Would you transcribe the line containing "Blogger Templates (184, 1585)" and every line after it, through the end of the records below, exactly and with nothing else?

Start of Source information

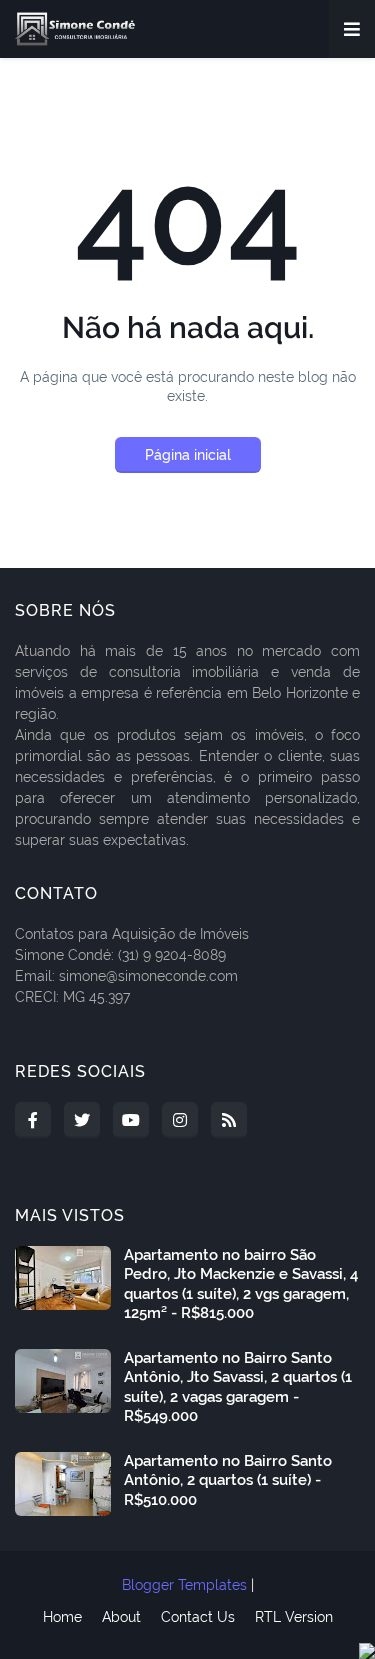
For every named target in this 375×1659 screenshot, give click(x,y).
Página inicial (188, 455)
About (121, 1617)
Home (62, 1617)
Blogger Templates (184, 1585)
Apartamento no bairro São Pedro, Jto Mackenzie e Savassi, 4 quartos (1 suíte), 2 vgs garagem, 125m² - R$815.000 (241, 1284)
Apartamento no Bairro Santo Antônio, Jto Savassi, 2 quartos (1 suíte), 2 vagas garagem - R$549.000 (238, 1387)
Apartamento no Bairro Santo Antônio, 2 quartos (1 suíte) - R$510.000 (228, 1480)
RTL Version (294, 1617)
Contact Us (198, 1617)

End of Source information

Exercise solution =
Blogger Templates (184, 1585)
Apartamento no bairro São Pedro, Jto Mackenzie e Savassi, 4 quartos (1 suíte), 2 vgs garagem, 125m² - R$815.000 (241, 1284)
Apartamento no Bairro Santo Antônio, Jto Savassi, 2 quartos (1 suíte), 2 vagas garagem - R$549.000 (238, 1387)
Apartamento no Bairro Santo Antônio, 2 quartos (1 suíte) - R$510.000 (228, 1480)
RTL Version (294, 1617)
Contact Us (198, 1617)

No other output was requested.